Missing Snowboarders Found

Date: November 13, 2012

At approximately 1100 hours this morning, searchers at Mount Rainier National Park found the two snowboarders who have been missing since Sunday, November 11th. Derek Tyndall, 21, and Thomas Dale, 20, had spent Sunday snowboarding in the area above Paradise at Mount Rainier National Park before they became lost in white-out winter snow conditions while descending from Camp Muir.

Monday’s search efforts focused on an area believed to be where the two snowboarders had spent Sunday evening. On late Monday afternoon searchers had a visual of what they believed were the missing snowboarders. Because of difficult terrain and low visibility, they were not able to make contact with these individuals before nightfall.

Today the park deployed a stronger search response over a greater area of the park, with volunteers from Tacoma, Olympic, and Seattle Mountain Rescue Teams; as well as four dog teams from the Washington Search and Rescue Task Force.

Derek and Thomas were found by one of the search groups in the Upper Stevens Creek drainage. Currently Mr. Tyndall and Mr. Dale are being rewarmed, as an appropriate way to extricate them is being determined.

Searchers utilized a combination of snowshoes and skis in the difficult conditions they found on the Mountain. Stefan Lofgren, the Incident Commander on this search said, “We are relieved to have found Derek and Thomas! The health and safety of not only our two lost subjects but all of our searchers had been and will continue to be our greatest concern today considering the high avalanche danger and the deep and laborious snow conditions.”

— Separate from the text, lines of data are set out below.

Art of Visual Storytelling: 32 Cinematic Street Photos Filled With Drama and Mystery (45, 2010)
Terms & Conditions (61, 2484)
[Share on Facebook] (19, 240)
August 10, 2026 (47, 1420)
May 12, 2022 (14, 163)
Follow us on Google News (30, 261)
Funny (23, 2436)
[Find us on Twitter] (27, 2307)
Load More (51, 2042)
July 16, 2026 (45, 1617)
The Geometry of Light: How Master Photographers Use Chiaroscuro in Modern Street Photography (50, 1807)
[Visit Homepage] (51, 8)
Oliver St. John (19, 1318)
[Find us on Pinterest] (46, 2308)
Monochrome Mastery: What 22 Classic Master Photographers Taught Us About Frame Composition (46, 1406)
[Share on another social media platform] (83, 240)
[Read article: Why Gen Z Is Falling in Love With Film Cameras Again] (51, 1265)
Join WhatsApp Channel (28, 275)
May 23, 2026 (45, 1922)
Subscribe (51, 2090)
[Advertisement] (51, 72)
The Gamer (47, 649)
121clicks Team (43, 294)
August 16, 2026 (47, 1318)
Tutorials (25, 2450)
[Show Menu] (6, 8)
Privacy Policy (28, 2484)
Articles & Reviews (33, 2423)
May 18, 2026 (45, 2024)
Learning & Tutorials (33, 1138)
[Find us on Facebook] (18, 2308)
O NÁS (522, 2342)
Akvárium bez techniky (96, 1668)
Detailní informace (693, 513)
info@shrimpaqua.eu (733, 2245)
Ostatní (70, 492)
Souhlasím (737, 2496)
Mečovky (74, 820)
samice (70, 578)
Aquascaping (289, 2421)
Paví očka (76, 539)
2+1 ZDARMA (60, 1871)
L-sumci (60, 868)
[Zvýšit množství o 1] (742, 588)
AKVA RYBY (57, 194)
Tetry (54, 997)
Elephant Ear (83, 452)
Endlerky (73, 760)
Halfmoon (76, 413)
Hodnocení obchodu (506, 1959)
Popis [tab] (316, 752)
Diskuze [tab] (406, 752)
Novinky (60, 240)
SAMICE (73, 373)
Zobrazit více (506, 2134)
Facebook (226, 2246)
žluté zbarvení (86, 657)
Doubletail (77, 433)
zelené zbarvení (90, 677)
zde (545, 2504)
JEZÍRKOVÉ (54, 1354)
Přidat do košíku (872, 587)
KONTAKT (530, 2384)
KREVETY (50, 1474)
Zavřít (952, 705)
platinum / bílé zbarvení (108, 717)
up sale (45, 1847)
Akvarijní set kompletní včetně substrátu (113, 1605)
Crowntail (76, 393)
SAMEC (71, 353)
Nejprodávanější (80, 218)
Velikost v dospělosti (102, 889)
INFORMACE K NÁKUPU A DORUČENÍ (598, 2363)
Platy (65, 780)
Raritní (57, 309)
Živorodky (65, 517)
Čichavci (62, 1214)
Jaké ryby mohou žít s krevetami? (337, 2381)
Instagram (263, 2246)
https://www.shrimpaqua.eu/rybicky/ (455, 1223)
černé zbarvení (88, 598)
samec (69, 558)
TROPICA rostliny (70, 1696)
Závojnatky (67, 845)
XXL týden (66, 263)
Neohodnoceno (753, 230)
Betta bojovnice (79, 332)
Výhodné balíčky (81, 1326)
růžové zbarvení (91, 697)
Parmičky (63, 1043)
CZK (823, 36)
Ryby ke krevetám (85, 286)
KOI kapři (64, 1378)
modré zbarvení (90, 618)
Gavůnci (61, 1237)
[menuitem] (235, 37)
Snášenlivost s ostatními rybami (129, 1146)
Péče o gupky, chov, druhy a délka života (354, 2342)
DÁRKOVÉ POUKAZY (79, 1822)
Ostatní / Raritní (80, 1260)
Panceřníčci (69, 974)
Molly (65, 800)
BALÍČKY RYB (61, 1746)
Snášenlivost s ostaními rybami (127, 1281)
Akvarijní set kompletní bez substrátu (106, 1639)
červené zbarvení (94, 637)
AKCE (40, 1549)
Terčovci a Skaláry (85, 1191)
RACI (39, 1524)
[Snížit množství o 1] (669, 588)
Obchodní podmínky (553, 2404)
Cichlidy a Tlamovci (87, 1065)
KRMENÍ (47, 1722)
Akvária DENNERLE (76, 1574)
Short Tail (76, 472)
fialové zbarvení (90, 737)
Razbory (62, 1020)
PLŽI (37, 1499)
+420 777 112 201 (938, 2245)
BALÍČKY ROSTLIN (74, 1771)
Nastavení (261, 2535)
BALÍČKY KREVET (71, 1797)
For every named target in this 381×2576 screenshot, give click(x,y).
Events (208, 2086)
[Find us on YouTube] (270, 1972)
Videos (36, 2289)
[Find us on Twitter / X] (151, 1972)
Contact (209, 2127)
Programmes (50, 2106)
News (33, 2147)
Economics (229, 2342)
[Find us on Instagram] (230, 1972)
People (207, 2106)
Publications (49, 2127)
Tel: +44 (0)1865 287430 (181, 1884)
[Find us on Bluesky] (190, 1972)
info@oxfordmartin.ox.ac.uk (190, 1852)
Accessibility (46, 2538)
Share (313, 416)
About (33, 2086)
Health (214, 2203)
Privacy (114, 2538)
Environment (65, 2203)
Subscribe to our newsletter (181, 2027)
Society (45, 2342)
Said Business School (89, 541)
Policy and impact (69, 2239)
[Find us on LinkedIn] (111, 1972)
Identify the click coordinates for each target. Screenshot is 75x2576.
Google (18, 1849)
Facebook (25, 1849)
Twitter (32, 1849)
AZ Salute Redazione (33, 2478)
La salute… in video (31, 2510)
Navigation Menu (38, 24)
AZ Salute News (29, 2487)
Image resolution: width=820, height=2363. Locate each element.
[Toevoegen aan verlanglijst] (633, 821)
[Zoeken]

Mount Rainier is a beautiful and alluring place to visit in the winter; however it is a dynamic and extreme environment that become hazardous if you are not prepared. When planning a trip to Mount Rainier’s backcountry in the winter, consider these important tips:

Before you leave home check and heed local weather forecasts, realizing weather can change for the worse in a very short period of time. Know your experience and ability to survive in an alpine environment and don’t exceed. Always carry survival gear with you, including the 10 essentials. Bring extra clothing and food in case you have to spend the night out. Always leave word with someone on the specifics of where you’re going and when you expect to be home. It is always safest to not travel alone. While electronic locators and communication can be helpful, they cannot be always relied upon while in the Mount Rainier backcountry. Remember you need to be responsible for your own safety.


Search for missing snowboarders will continue tomorrow

Date: November 12, 2012

Searchers at Mount Rainier National Park were not able to locate two missing snowboarders today before night and poor weather drove them off the mountain.

Derek Tyndall, 21, and Thomas Dale, 20, called 9-1-1 at 4:30 p.m. on Sunday, Nov. 11 to report that they had become lost in a winter storm while descending from Camp Muir. They had winter gear, smart phones, and a compass, but no overnight gear. The two checked in by cell phone this morning and reported that they had made a snow cave for the night and were cold but in good condition. The weather overnight was severe, with high winds and 20 inches of fresh snow at Paradise. Based on landmarks the two were able to describe in the fog, and information from their cell phone before the battery died, searcher focused on an area around McClure Rock at about 7500 feet elevation. A total of 28 people participated in the search, including 18 members of Tacoma and Olympic Mountain Rescue and two search dogs from Kitsap County. A contract helicopter was on standby but the weather never cooperated enough for it to reach the search location.

About 3:00 this afternoon, one of the search teams made brief visual contact, from a distance of about half a mile, with two individuals who matched Tyndall and Dale’s description and seemed to be in good condition on the lower Paradise Glacier. Due to the steep terrain, it took several hours for the search teams to circle around to the location, and deep, fresh snow slowed progress to half a mile per hour with searchers trading off to break trail. Attempts to locate or contact the individuals proved unsuccessful. The search was called off for the day about 7 p.m. as night, weather, low visibility, increasing avalanche danger, and dangerous terrain made continued efforts dangerous and unproductive.